* _Exercise_:
Below is a block of records. Copy every line in it that contains the word "computer".

[Records drawn from a dataset]
- - -
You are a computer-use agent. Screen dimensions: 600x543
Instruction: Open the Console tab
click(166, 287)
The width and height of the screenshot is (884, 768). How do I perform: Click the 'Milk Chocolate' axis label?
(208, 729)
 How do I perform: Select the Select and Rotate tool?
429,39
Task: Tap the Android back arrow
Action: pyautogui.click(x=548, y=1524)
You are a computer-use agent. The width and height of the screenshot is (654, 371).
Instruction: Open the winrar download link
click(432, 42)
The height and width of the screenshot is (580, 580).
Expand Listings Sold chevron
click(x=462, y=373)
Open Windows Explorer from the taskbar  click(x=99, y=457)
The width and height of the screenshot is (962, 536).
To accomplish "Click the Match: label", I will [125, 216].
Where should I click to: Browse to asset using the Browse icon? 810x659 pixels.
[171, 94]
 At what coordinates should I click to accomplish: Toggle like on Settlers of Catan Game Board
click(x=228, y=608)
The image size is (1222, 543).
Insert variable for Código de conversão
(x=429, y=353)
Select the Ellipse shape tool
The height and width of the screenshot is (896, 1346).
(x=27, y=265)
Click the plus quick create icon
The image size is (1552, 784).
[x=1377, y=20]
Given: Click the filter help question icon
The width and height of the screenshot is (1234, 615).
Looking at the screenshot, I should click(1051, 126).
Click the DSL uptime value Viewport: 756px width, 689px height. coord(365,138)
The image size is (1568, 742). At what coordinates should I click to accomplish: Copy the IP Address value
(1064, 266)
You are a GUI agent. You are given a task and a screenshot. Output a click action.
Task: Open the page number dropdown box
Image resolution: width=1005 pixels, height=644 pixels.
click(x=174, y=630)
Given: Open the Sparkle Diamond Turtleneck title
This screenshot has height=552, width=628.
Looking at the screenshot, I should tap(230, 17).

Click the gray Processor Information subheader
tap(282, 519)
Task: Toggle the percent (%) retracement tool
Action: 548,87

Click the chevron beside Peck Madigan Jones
- - -
* _Answer box_:
You are a computer-use agent. Screen dimensions: 600x543
You are a computer-use agent. The width and height of the screenshot is (654, 371).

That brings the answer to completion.